§ Tasks to complete
**A.** In the forum thread on photography critique, what problem with depth of field does SCraig describe in a group shot?
**B.** Write the next part of the forum thread on photography critique, picking up after its final sentence.

I think your analogy is a little off.  Telling someone their white balance is off without prefacing it with a sugary sweet fake compliment is not deconstructive. It's truth.  You want someone commenting how cute the little kid looks with spaghetti sauce on his face and how the clipped fingers is so trendsetting but not hear about the yellow and green skin from improper setting of the white balance?  I'll keep that in mind.  

P.S.  You haven't answered Derrel's request of linking us to brilliant cutting edge images getting hacked to pieces while fuzzy lingerie shots are spot on.


----------



## SCraig (Feb 13, 2012)

luvmyfamily said:


> Not only talking about myself here...I've seen some great work be ripped apart, lowering the self esteem of someone trying to learn, and I've seen some out of focus budoir photos that do not seem to matter to the men....lol....


If it were great work then it wouldn't be ripped apart.

My experience with this group here and on other forums is that great work will get the accolades that it deserves while self-proclaimed "Great Work" that sucks will get the critique that it deserves.

It is important to understand that just because your friends or family or inexperienced clients may not complain about your photography, and may in fact compliment it, that doesn't mean anything whatsoever to knowledgeable people.  I have honestly seen self-proclaimed "Professional" wedding photographers put photographs in their online galleries that I would not have paid a dime for.  Paid, "Professional" photographs with trees growing out of the subject's head that any rookie knows to avoid.  Blown highlights on the wedding dress that, once again, any rookie knows to avoid.  Depth of field so shallow that people in the second row of a group shot were completely out of focus.  They were using them as examples of their "Professional" abilities simply because people who did not know any better had told them that they were great.


----------



## slackercruster (Feb 13, 2012)

I'm no big artist. I'm here to learn.


----------



## Compaq (Feb 13, 2012)

Just read 10 pages. Too tired. Post clever reply tomorrow.


----------



## e.rose (Feb 13, 2012)

luvmyfamily said:


> Bossy said:
> 
> 
> > Sugar coated CC's are for pampered children who've never been told the truth in their lives. We aren't children. If you can't handle 20 people telling you your photos look awful (general you) you aren't ready for the general public.
> ...


 
BOLDED POINT 1:  That's such bullsh*t.  I know a lot of people who know *nothing* about photography, who send me pictures every week, of some "photographer's" FB page and pointing out why *THEY*, the unexperienced, general public, thinks the work SUCKS.  They send it to me, because they know I'm a photographer and feel that I'm one of the few people that they know that will appreciate their unsolicited critique (and often humorous perspective) on that person's work.

Just because your mommy and your best friend refuse to tell you that they think someone looks green, or that your picture is out of focus, DOESN'T mean people don't know.  If they hire someone who is shooting images with green skin and bad focus, it most likely means that they're too CHEAP to pay for a decent photographer...... or they don't want to hurt your feelings and book a sympathy shoot with you... because you're cheap enough.

§ Source excerpt
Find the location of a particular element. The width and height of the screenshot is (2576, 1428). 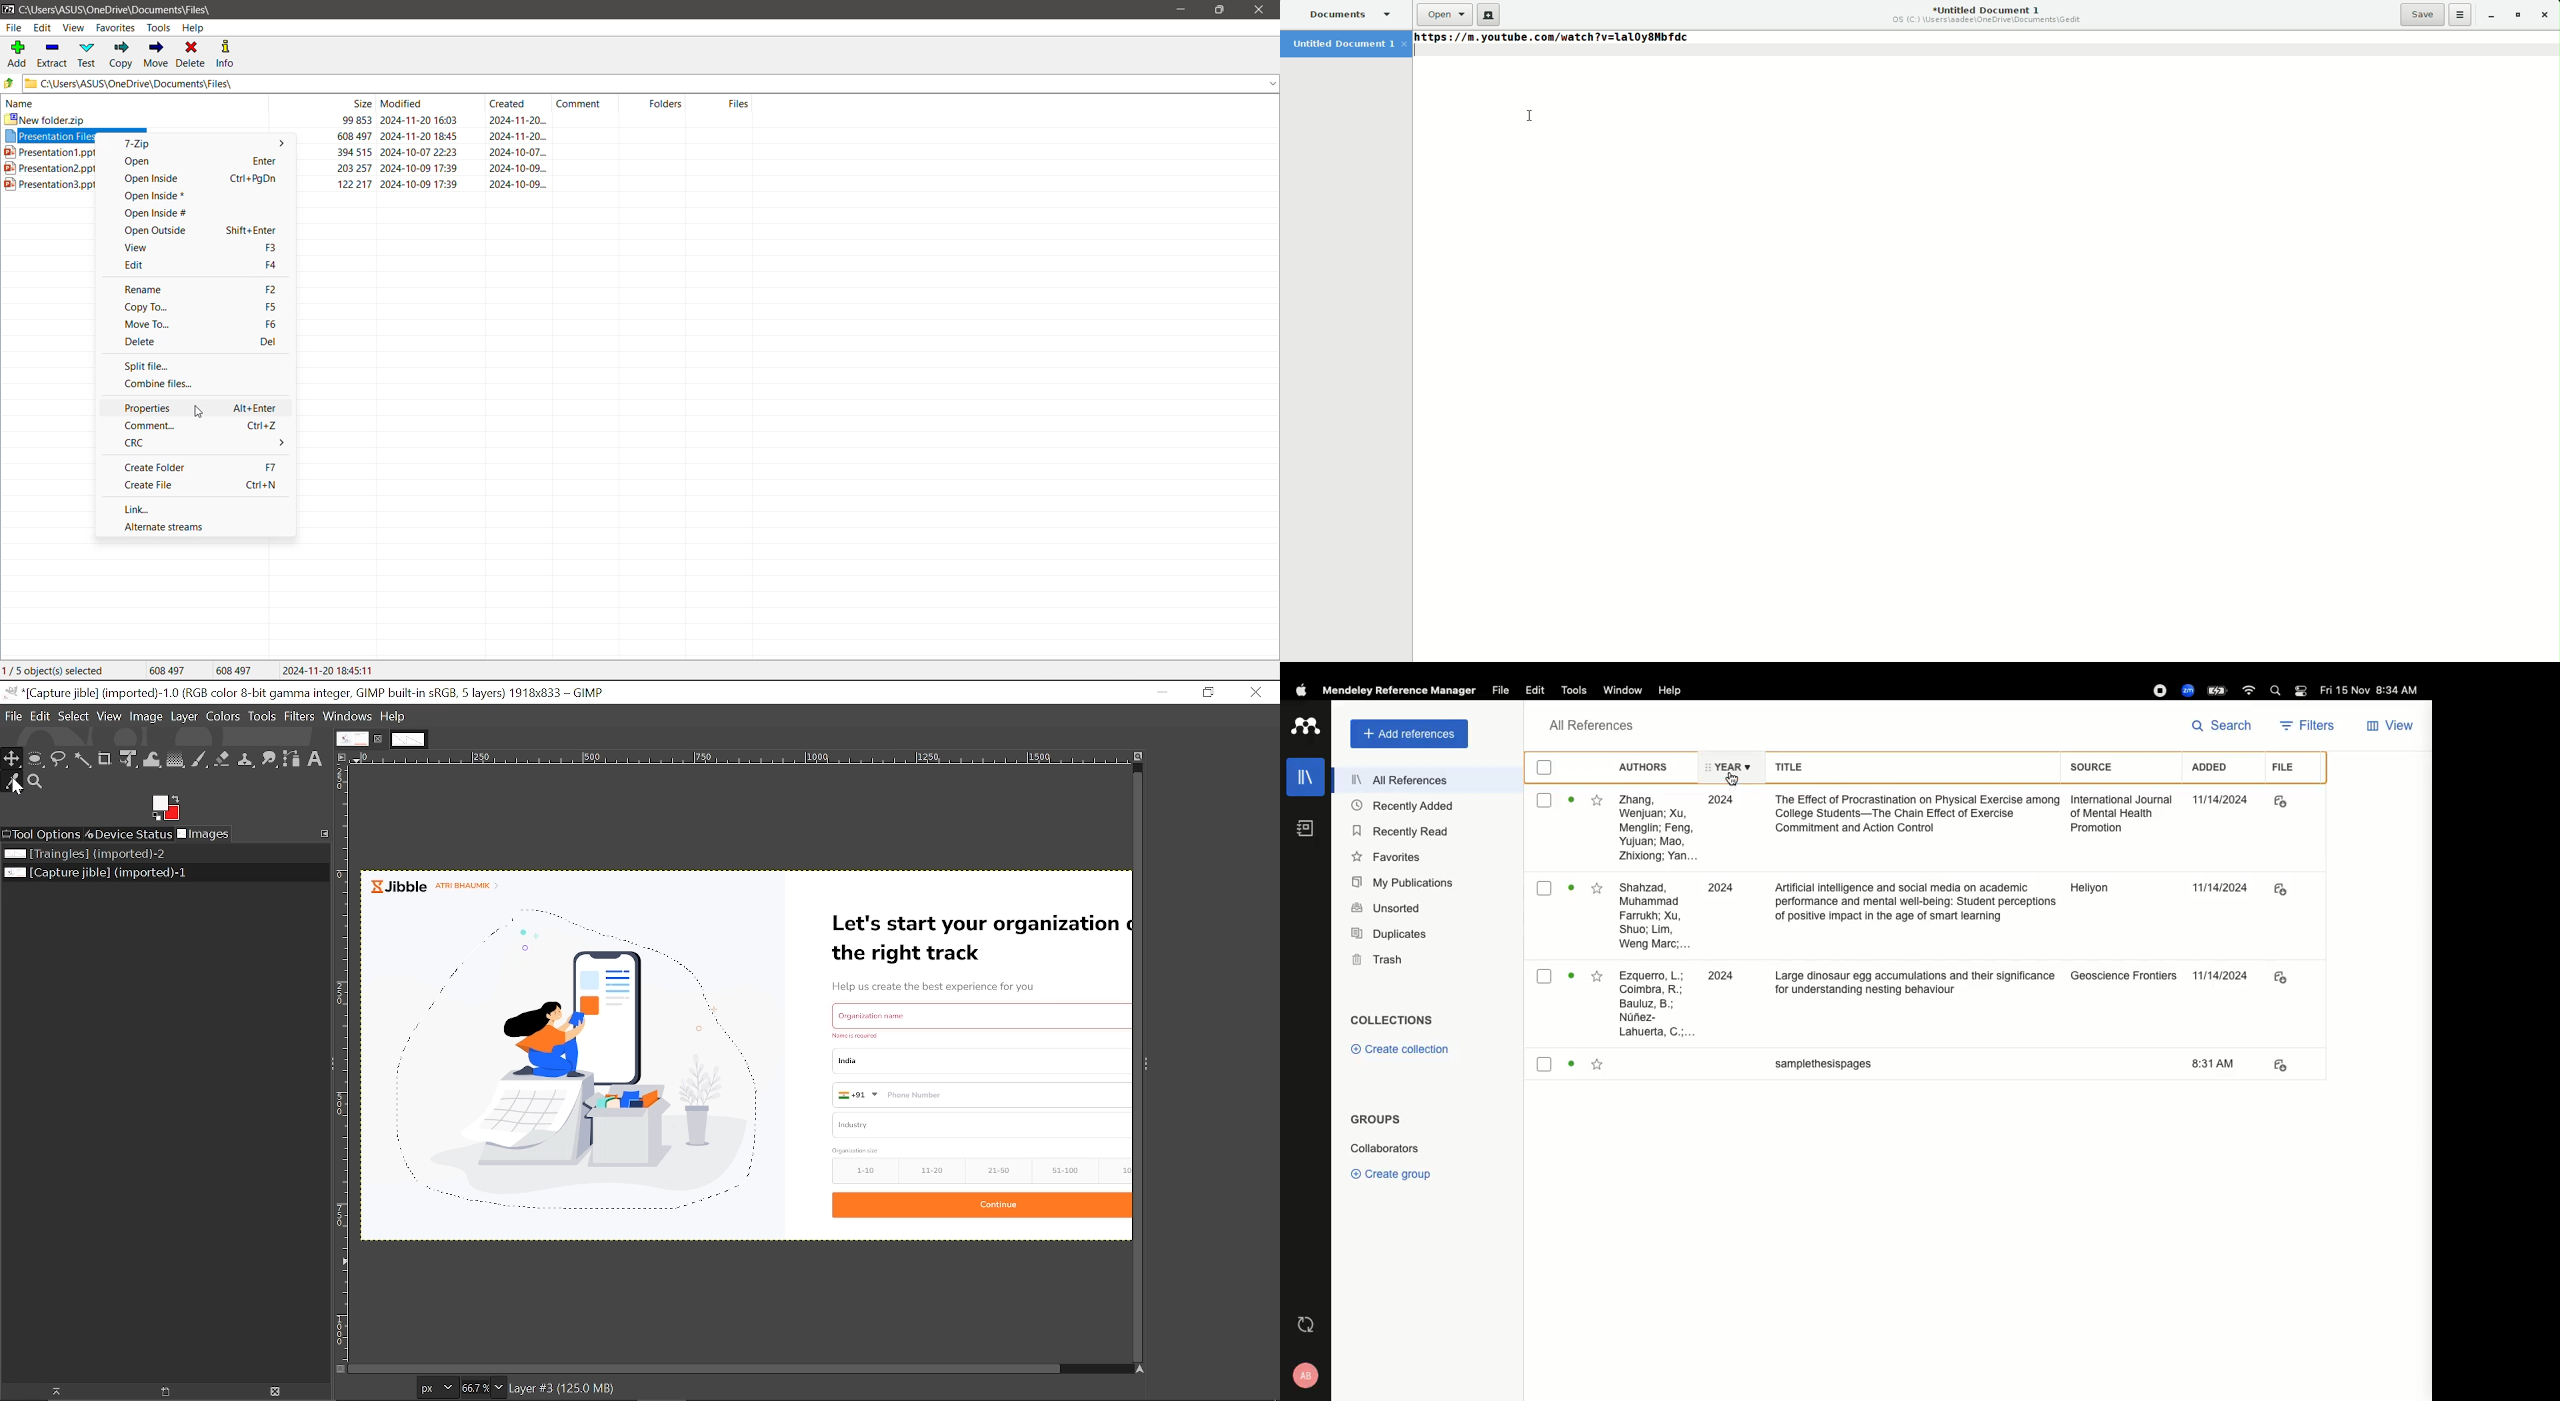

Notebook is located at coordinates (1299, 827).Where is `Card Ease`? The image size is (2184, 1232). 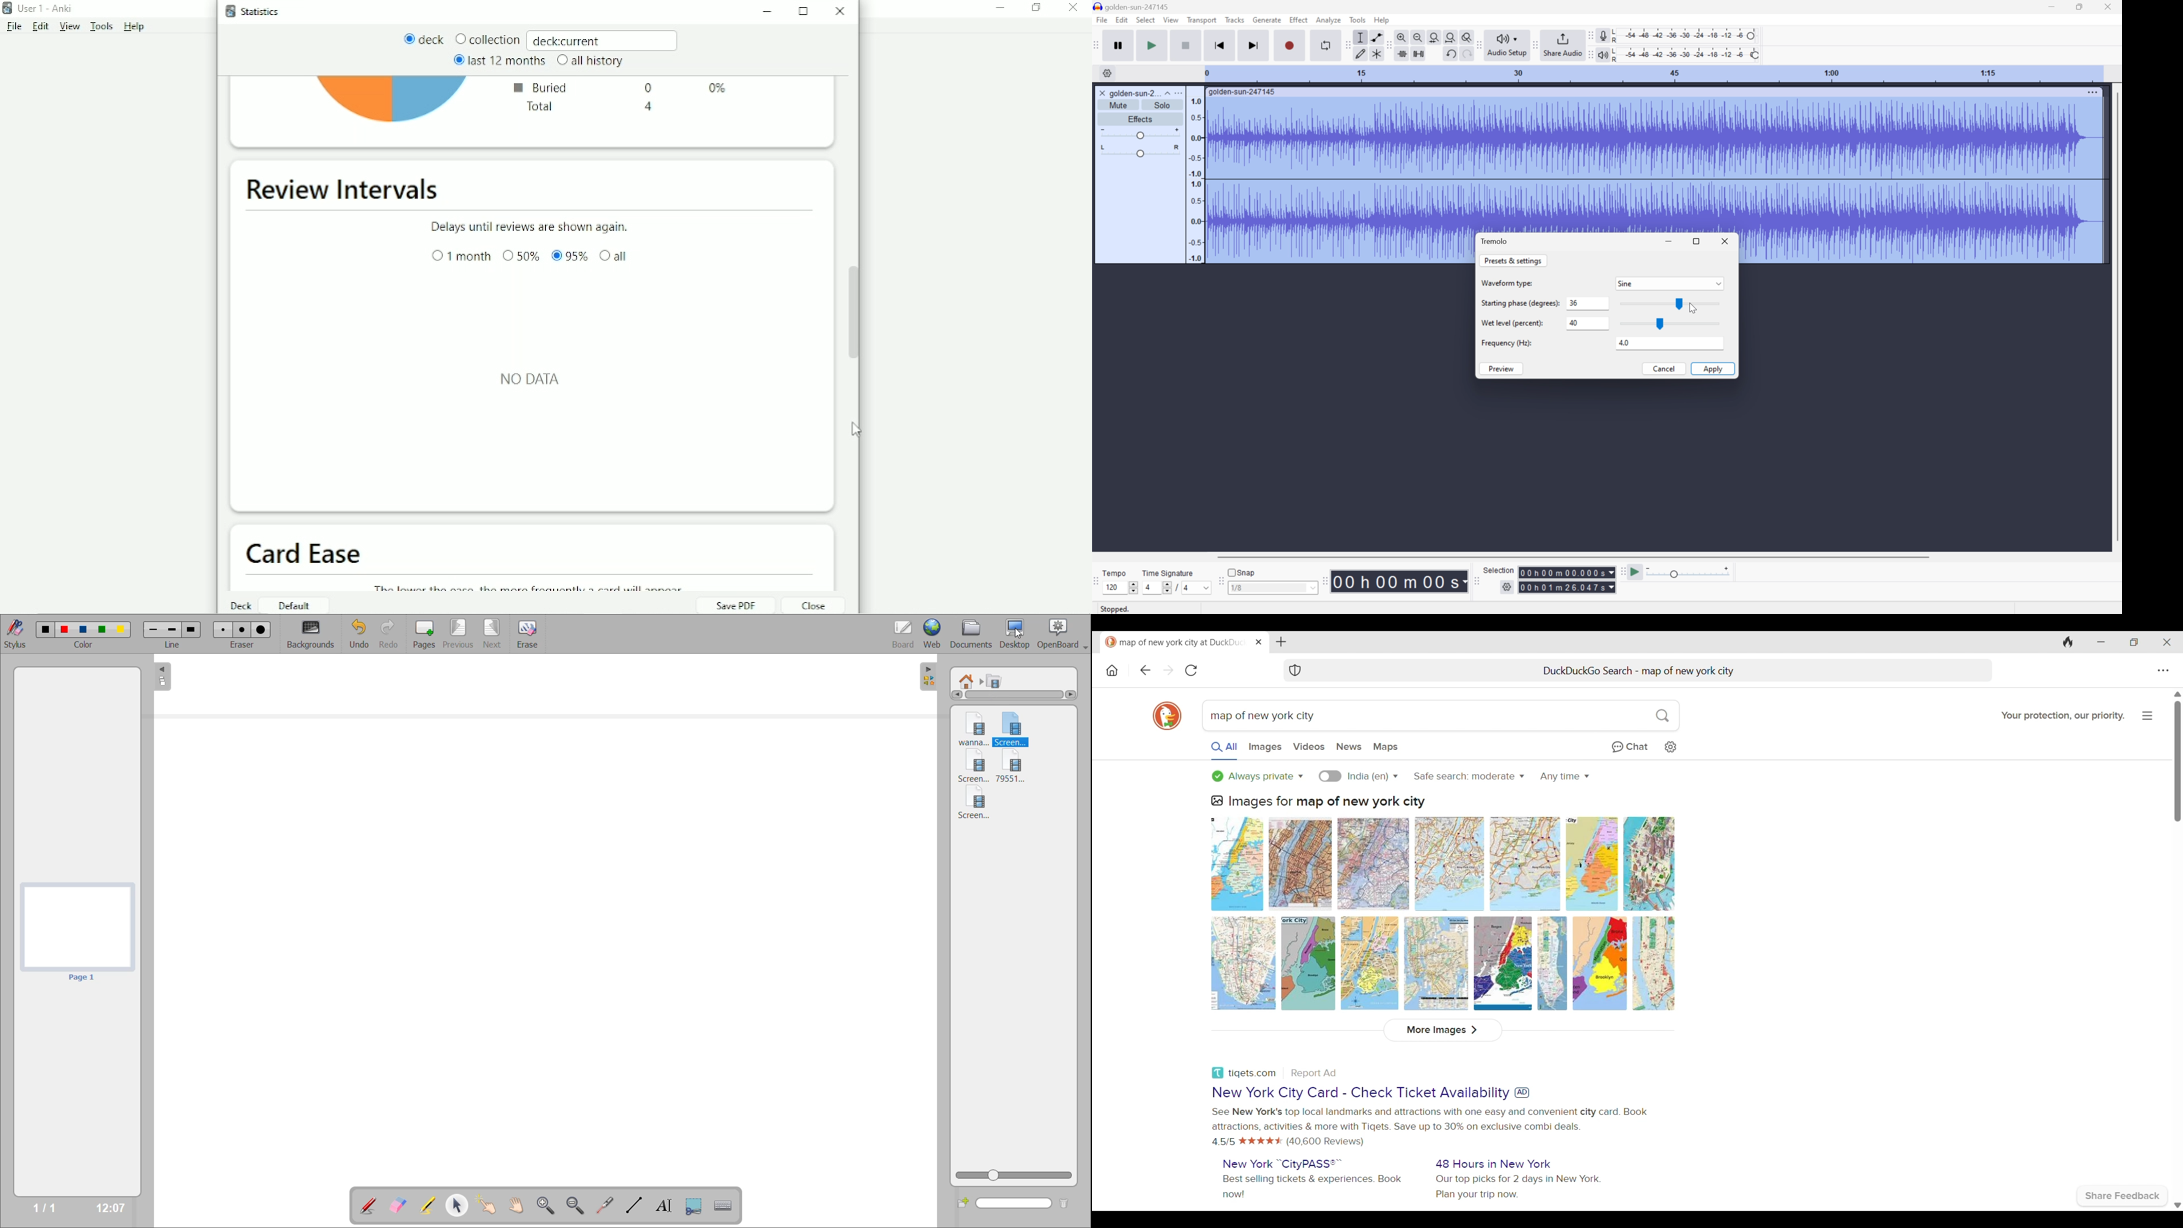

§ Response list
**A.** The depth of field was so shallow that people in the second row were completely out of focus.

**B.**
[And for the record when I say "you"... I don't mean YOU.  I've seen you posting, but I have no idea what your work looks like.  I don't remember.  And I'm too lazy to look.  I'm speaking in general about the "I just got a DSLR yesterday and now I'm starting a business!" types that refuse to actually LEARN anything because all their friends and family think they're "so good!!!!". :er: ]

BOLDED POINT 2:  Abso-****in-loutely I would.  One of my best friends from High School was here the other day to visit.  She brought with her a "portfolio" of work... She's trying to start a "photobooth" business.  She knows NOTHING of image quality, and without her asking my opinion, I asked HER, if I could offer it.  She said yes, and I basically, in so many words, told her the images sucked.

"There's really bad compression on the images and a lot of JPEG artifacting.  What software are you using?  REALLY?  And it only cost you $60?  And it's a BETA version?  And you're trying to sell this to people?  I gotta be honest with you here... I know you don't want to spend more money, but if you expect to gain *anything* from this, you need to update your software to something legit and that won't MURDER the quality of the images after resizing them."

What I said to her was a little more gently put and lengthy, since it was, in fact a dialog and not just me talking at her... but that's basically what I said.  I didn't tell her they looked good.  I didn't tell her that, "You're right... people won't care because you're "cheap", so you shouldn't care either"... I told her the TRUTH... whether or not she wanted to hear it.  Why?  Because I'm her FRIEND, and I don't believe friends should lie to each other.

So don't invite me over to dinner and ask me what I think about your work............ cause I'll TELL you.

[On that same token... if you're in a band and I'm at your show... don't ask me what I thought unless you REALLY want to know.  I'm not a fan of false praises... and I'm not a fan of people offering false praises to me either.]



Bossy said:


> I didn't know we were specifically talking about you or your images, but yes. If I had some opinion on your work, I would tell you if it sucked or if your wb was off. What kind of friend blows smoke up your ass?



A ****ty one.  See above rant.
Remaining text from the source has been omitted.